A home inspection is an integral part of a real estate transaction. It is a professional, third-party inspection with a goal of evaluating the home from a Safety, Function and Structural standpoint.
Whether you are a first-time or seasoned homebuyer, the home inspection can be one of the deciding factors when purchasing a home. It helps to provide you with the information you need to make an informed decision about the home being inspected. And you can feel confident that the home you are buying not only protects your family’s health and safety but your investment as well.
A home inspection normally is not required but it’s a wise decision to have one performed before purchasing. Below is the home inspection checklist you, as a buyer, can use on how to prepare to get the most out of your Buyer’s Home Inspection.
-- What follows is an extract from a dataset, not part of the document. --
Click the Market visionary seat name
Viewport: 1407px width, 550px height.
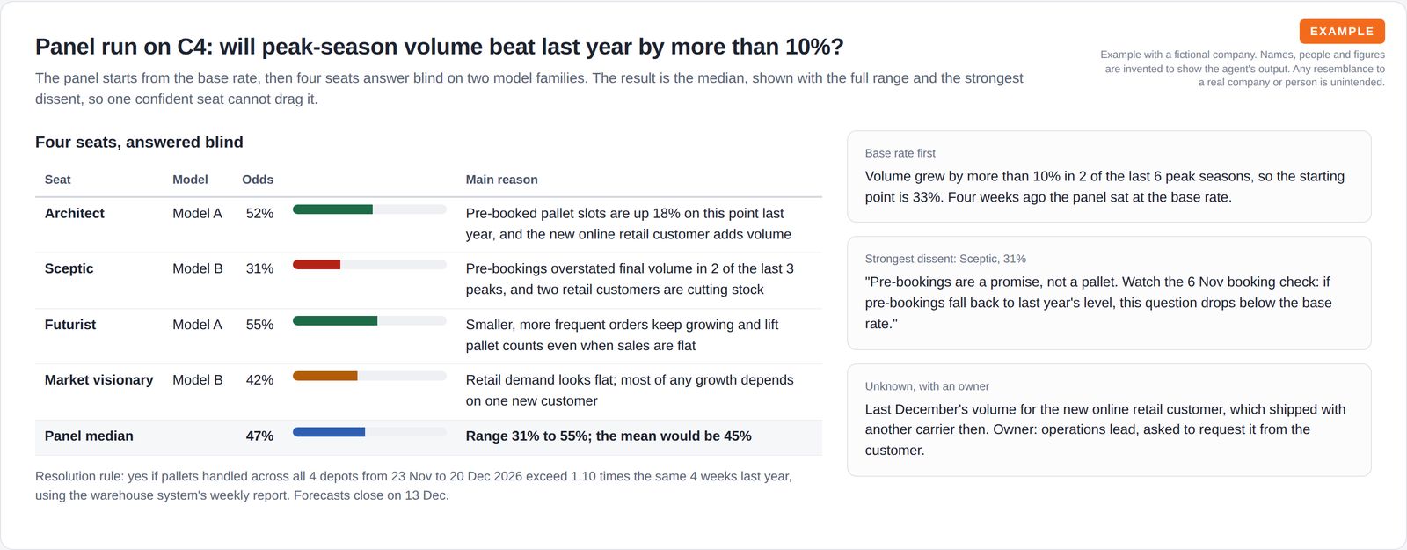click(x=98, y=380)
- Find The Right Home Inspector – You want a qualified professional to do this job. The home inspection is not a simple walkthrough of the home. It is a thorough evaluation of the home and systems, so you will want a professional who knows what to look for. Hiring an experienced home inspector is very important. To look for one, ask for referrals from your agent or from family and friends who can recommend one. You can also do the research on your own. In your research, confirm if they have certifications (NACHI, ASHI, etc.) and licenses if you belong to a licensing state. Additionally, they should have lots of experience performing home inspections. This way, you can feel confident that they are knowledgeable of any problems or issues that could come up.
- Read The Complete Home Inspection Contract – Apart from making sure there’s a home inspection contingency in the sales contract, you also need to understand what is in the home inspection contract. This contract stipulates what the home inspector will and won’t inspect as well as specific state standards. It is basically a document that shows you what to expect during the home inspection. Not understanding how a home inspection works can possibly leave you with hundreds of dollars in expenses later on.
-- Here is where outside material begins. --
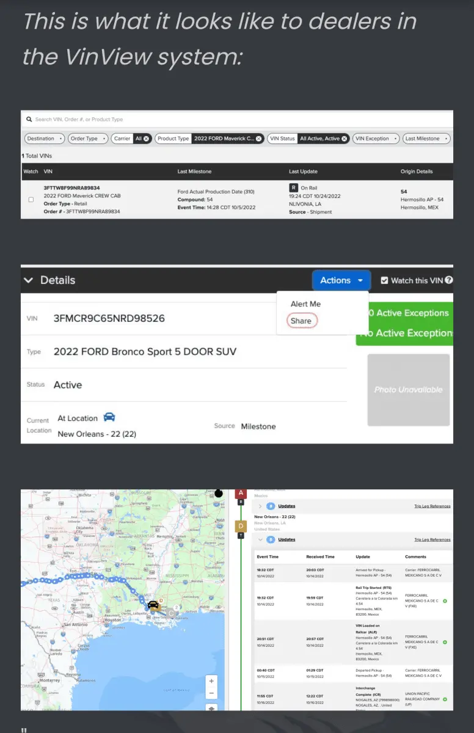The width and height of the screenshot is (474, 733).
Task: Choose Share from the Actions menu
Action: 301,321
- Get The House Prepared – You can request the seller to unlock any inaccessible areas and turn on all major components and systems of the home so the home can receive a full inspection. It is important to note that an inspector can only evaluate and function the accessible elements and areas of the home.
- Attend And Come Prepared – Your inspector is likely to inspect small, dark, or dirty spaces so make sure you have dressed accordingly. You may want to follow along so you can ask questions and obtain helpful information. If not, your inspector will go through his findings verbally and with pictures and possibly video.
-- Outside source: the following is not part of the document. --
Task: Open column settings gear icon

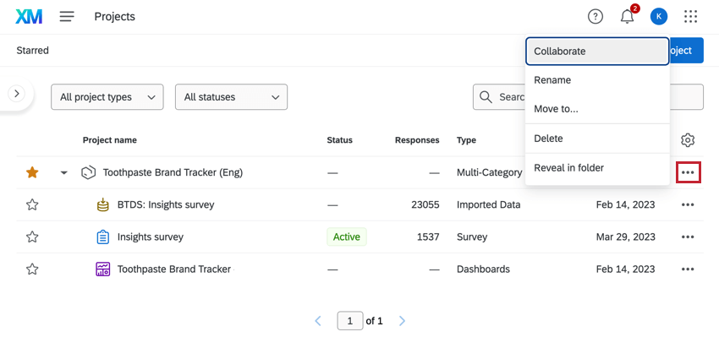Action: coord(688,140)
- Be Considerate And Realistic – Especially if the owner of the home is around, avoid negative remarks about the decors or anything inside. Avoid moving or shifting items as well. Be courteous and respectful to the homeowners and their property. If the home inspector finds an area of concern or you personally find one, do not panic. No home is perfect and a home inspector’s goal is to help you understand the current condition of the home and how you can possibly move forward.
- Make Notes – The home inspector needs to focus on inspecting the property. So, instead of raising questions too often that might distract the inspector, make your notes and questions that you can follow up with them later. Do not hesitate to ask questions at the right time.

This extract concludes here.